Even though much of the bitterness of this cultivar has been bred out, some extra sweetness is often welcome. Casting around for something sweet to scatter over a plate of steamed kale, I suddenly remembered the Sicilian habit of adding golden raisins to soft, sweet onions. The contrast between the leaves and their seasoning is strangely comforting. Quite when you might eat this is debatable. We first ate it with treacly rye bread and Gruyère cheese, next to fillets of smoked mackerel. It is tricky to know where it would sit most comfortably.

A Salad of Raw Artichokes

The juicy crunch of a raw artichoke bears many of the qualities of a water chestnut. Few ingredients pack such snowy crispness. I use them in a parsley-flecked salad to add a snap to baked pork chops, but have also offered them at a Saturday bread’n’cheese lunch of Cornish Yarg and Appleby’s Cheshire. Lemon is essential if the peeled tubers are not to discolor.

A Warm Salad of Artichokes and Bacon

“Monday cold cuts” is a key dish in our house: it shows our intent to use every scrap, to make the most of what we have, but it also gives me a break. It is one meal I don’t have to think about other than sharpening the carving knife. The appearance of thin slices of cold meat on the first day of the week also gives me a chance to consider a side dish more interesting than a baked potato. Sometimes I bring out a bubble and squeak, fried in my old cast-iron pan, or some leftover mashed root vegetables warmed in a bowl over hot water with a tablespoon of butter; other times it’s red cabbage, shredded with pickled walnuts as black as coal. Another favorite is a warm salad of some sort of root vegetable, fried or steamed, then turned in a mustardy dressing.

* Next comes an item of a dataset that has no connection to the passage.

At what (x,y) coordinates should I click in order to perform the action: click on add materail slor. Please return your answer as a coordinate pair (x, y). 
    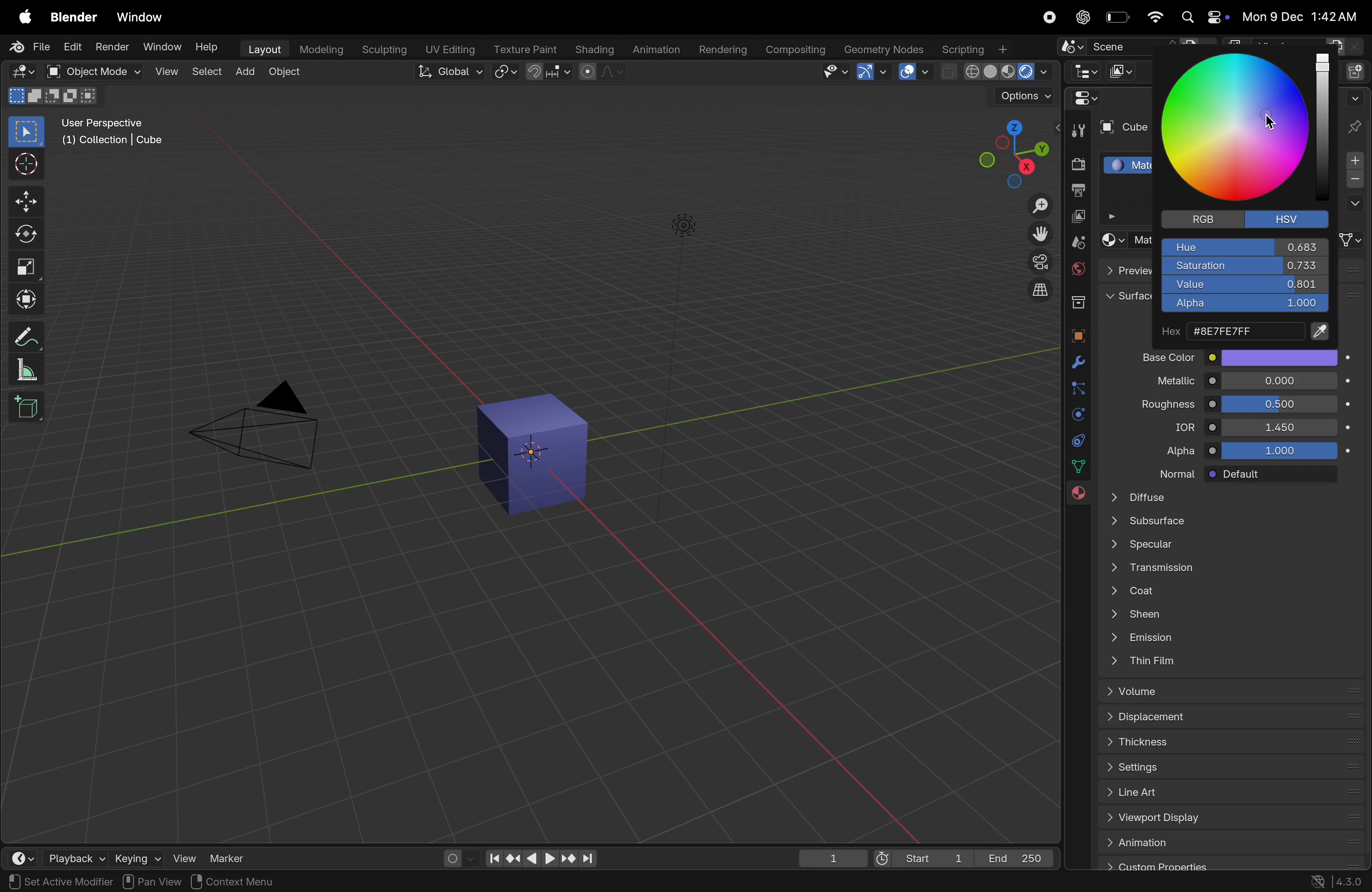
    Looking at the image, I should click on (1355, 161).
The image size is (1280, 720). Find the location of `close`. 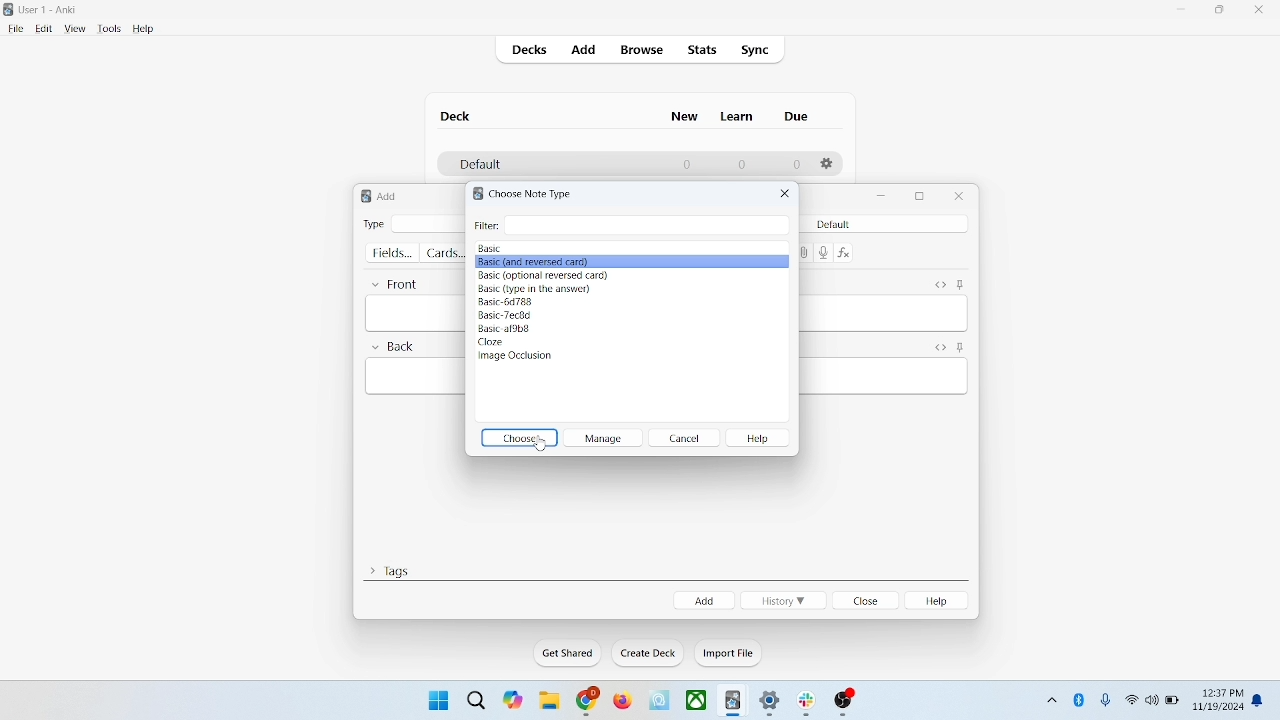

close is located at coordinates (960, 196).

The Simplicity of Fava Beans and Spanish Ham

There is a Spanish stall at the market. Each Saturday in midsummer I wait patiently at the counter while the jamon is carved. I am unsure which is more beautiful: the long, elegant leg on its steel stand or the fluid, methodical way in which the carver slices the gossamer-thin morsels of meat from the bone. I never take much, its price is breathtaking, but once home I savor every mouthful, as much out of respect for my wallet as for the pig. If I find young fava beans, or the ones in the garden are ready to pick, I marry the two—a simple plate of densely flavored, fat-besplodged ham the color of dried blood and fresh, bright-green beans. There is usually soup on the table too, watercress or spinach or fresh pea, and some scraps of dry, mild-tasting Manchego.